There’s an interesting piece in Boston Review in which two doctors, Bram Wispelwey and Michelle Morse, advocate for a “proactively antiracist agenda for medicine.” A study that showed disparities in referrals to the hospital’s cardiology service showed that “patient self-advocacy may play a role in these disparities: white patients were perceived to advocate for cardiology admission more often and more intensely, and providers acknowledged such behavior impacted their decision making.” “Alarmed by these findings, we sought an immediate solution,” they write.

That solution, they believe, is “a proactively antiracist agenda for medicine.” “Our path to this realization, as with nearly all advancements in social medicine, took us outside our discipline—through the field of critical race theory (CRT), in particular,” they say. “What effect would reparations have on systemic inequities in the health care system?” they ask.

Source data:
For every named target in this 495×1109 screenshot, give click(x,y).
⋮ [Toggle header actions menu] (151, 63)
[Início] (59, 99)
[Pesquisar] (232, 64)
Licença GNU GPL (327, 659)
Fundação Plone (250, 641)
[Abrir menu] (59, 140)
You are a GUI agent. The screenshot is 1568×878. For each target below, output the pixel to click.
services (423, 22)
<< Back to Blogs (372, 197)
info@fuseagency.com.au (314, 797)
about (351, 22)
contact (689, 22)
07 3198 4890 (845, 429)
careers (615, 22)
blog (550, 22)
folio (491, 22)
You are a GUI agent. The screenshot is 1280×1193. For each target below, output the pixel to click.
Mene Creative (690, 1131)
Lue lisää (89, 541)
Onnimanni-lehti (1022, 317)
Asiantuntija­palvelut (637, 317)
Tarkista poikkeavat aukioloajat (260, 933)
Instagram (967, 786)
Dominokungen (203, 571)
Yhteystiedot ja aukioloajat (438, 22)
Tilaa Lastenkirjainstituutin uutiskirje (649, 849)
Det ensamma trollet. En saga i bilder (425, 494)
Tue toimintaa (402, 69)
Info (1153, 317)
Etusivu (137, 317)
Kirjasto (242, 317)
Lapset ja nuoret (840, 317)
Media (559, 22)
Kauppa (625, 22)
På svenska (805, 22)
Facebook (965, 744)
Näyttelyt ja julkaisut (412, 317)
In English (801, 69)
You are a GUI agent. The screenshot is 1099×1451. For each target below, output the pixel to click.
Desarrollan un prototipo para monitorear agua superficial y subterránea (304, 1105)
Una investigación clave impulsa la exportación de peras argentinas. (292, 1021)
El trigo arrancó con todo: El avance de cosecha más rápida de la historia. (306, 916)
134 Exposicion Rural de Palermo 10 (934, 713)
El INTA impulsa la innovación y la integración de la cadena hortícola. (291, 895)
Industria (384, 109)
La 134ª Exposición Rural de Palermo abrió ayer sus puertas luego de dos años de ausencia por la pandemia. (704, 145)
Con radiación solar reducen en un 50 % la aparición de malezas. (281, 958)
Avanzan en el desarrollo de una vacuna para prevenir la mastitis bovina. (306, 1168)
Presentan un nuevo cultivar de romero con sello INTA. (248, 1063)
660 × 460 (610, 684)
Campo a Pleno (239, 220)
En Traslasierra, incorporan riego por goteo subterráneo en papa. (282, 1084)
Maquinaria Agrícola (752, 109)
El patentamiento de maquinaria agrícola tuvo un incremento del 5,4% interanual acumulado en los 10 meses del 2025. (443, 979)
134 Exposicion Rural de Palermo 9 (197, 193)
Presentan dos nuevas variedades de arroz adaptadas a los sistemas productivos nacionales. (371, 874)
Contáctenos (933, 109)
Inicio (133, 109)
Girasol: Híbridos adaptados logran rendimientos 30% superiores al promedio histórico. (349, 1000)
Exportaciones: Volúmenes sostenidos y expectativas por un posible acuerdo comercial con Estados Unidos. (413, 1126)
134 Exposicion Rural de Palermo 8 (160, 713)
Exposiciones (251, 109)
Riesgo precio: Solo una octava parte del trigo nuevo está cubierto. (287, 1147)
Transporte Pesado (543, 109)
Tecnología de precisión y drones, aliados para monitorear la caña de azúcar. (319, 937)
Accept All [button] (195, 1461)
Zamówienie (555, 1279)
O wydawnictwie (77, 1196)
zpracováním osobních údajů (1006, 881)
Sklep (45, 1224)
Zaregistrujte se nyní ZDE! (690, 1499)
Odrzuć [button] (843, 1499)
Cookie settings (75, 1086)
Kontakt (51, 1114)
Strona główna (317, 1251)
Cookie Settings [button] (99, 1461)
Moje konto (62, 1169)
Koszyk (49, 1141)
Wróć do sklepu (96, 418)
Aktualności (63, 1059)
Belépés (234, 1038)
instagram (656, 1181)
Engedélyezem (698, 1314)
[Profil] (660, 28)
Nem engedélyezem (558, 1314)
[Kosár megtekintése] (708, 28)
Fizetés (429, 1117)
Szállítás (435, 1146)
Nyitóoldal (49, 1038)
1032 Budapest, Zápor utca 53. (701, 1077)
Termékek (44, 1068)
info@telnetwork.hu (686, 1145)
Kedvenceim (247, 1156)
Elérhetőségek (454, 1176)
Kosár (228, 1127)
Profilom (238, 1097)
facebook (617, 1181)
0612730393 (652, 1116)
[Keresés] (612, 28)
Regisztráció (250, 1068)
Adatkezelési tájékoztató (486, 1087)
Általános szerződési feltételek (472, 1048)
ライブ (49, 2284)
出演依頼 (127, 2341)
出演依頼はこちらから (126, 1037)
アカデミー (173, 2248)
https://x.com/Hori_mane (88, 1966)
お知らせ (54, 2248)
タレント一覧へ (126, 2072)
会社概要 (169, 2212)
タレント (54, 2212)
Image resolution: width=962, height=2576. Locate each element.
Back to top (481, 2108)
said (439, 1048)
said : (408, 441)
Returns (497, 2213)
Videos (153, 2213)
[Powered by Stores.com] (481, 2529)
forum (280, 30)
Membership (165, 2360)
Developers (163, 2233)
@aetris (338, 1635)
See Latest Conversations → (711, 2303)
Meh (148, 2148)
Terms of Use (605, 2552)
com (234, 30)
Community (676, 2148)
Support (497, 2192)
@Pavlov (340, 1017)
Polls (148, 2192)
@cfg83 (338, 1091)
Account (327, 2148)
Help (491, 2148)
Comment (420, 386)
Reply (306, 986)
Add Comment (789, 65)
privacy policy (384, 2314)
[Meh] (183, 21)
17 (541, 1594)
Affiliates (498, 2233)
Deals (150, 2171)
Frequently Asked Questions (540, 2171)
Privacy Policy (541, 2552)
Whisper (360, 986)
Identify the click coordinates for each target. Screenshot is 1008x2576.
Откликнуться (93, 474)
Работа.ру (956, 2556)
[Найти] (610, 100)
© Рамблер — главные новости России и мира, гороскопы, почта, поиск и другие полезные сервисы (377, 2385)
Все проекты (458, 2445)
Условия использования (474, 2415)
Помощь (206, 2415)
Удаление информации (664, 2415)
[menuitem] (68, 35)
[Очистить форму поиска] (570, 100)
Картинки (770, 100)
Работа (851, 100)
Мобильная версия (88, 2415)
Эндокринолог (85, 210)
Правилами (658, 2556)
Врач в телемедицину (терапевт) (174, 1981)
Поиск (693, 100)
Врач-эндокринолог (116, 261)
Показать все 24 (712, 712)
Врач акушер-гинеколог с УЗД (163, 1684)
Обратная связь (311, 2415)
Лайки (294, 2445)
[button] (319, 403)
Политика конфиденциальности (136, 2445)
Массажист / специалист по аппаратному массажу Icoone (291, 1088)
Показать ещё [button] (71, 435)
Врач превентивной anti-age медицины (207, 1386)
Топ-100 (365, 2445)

- _Problem set_
1) In the Boston Review text, which field do the two doctors say their path to this realization took them through?
2) Please resume the Boston Review text on antiracist medicine, picking up after its final sentence.

- _Written responses_
1) Critical race theory (CRT).

2)
That highlighted bit reads:

Offering preferential care based on race or ethnicity may elicit legal challenges from our system of colorblind law. But given the ample current evidence that our health, judicial, and other systems already unfairly preference people who are white, we believe—following the ethical framework of [philosopher Naomi] Zack and others—that our approach is corrective and therefore mandated. We encourage other institutions to proceed confidently on behalf of equity and racial justice, with backing provided by recent White House executive orders.

Critical race theory driving health care decisions … what could go wrong?